Unanimement salué par la critique aux États-Unis, ce roman ravira tous les fans de Nos étoiles contraires.

Un roman ado / young adult sur fond de thriller-enquête qui se laisse lire et avec lequel on passe un bon moment mais sans plus...

En premier lieu, même si habituellement je trouve les quatrièmes de couv' de cette collection plutôt justes, laissez-moi vous détromper : je n'ai fait aucun lien entre Nos étoiles contraires et ce roman.
Nous sommes ici au coeur d'une enquête, que l'héroïne va devoir mener seule étant plus au moins accusée du fait de son ancien statut de junkie et d'une manipulation mise en œuvre pour lui faire porter la responsabilité. Elle n'est pas mourante, son amie quant à elle est déjà morte quand commence le roman (même si on a bien évidemment droit à des réminiscences sur leur relation depuis l'enfance) et pas d'une maladie mais bel et bien d'un meurtre.
Alors où est-ce que le lien existe entre ces deux romans ? Je cherche encore... Même sur le ton ou l'ambiance je ne vois pas.

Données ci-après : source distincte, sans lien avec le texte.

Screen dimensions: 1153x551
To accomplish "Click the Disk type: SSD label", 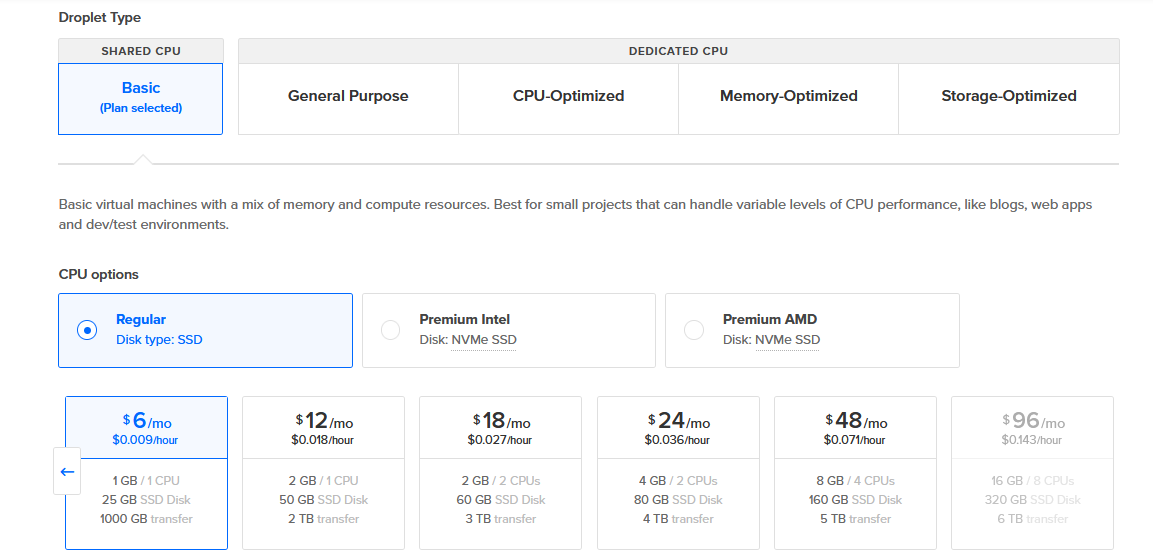I will coord(159,341).
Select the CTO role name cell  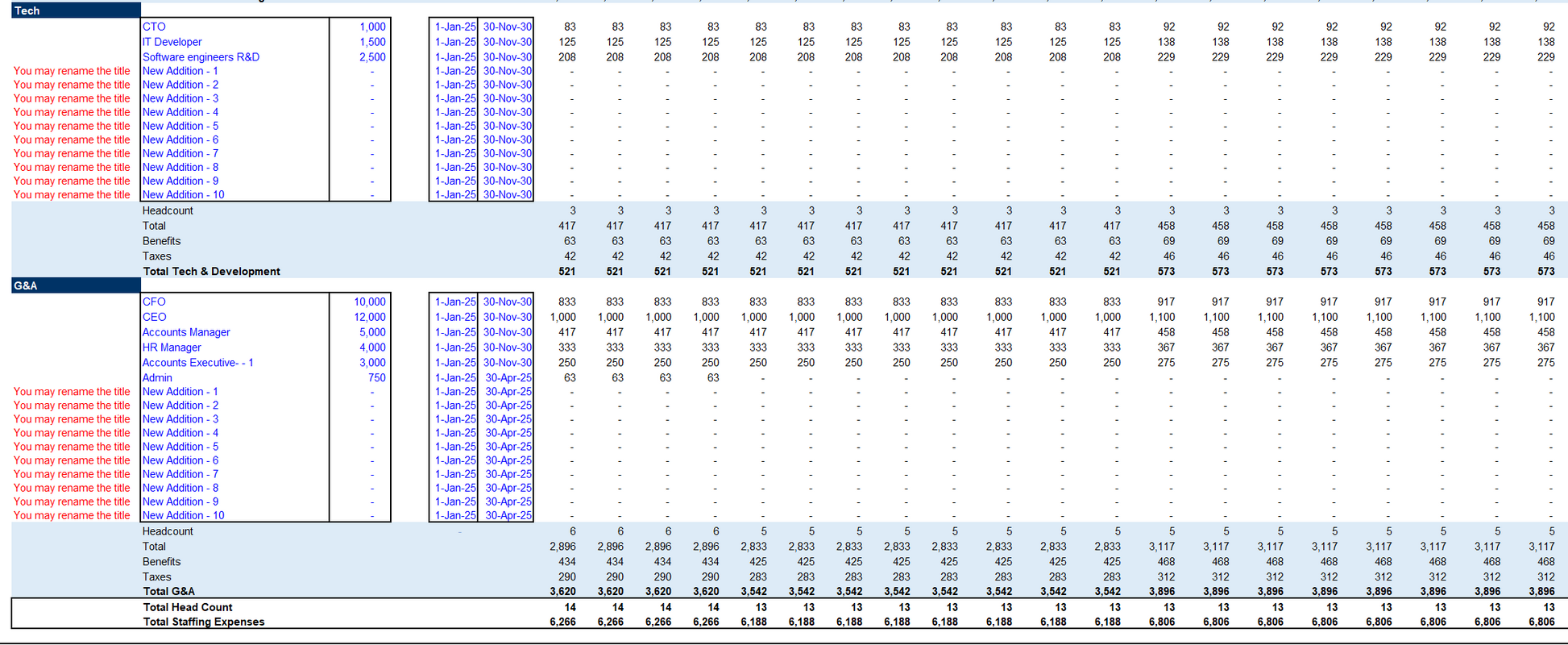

Enfin bref, il n'en reste pas moins que Si loin de toi est un bon roman. On prend facilement fait et cause pour l'héroïne et on espère voir aboutir sa quête de vérité. Il y a de nombreux personnages impliqués et l'intrigue s'avère assez touffue et cohérente.
Les souvenirs de Sophie sont souvent précieux et aident à comprendre à la fois sa situation actuelle, le traumatisme de la perte de son amie et un autre élément surprenant qui transparait peu à peu et dont je ne vous dirais rien mais qui a lui aussi son intérêt et donne une valeur ajoutée au roman.

Reste que selon moi la collection nous avait habitué à mieux dans le sens où je ressors souvent de ces romans avec un sentiment durable et marquant. C'est moins sensible avec Si loin de toi ; on passe un bon moment sans pour autant retrouver cette originalité ou la profondeur généralement communes aux romans de cette collection.

Merci aux éditions Robert Laffont et tout particulièrement à l'équipe de la Collection R pour cette lecture.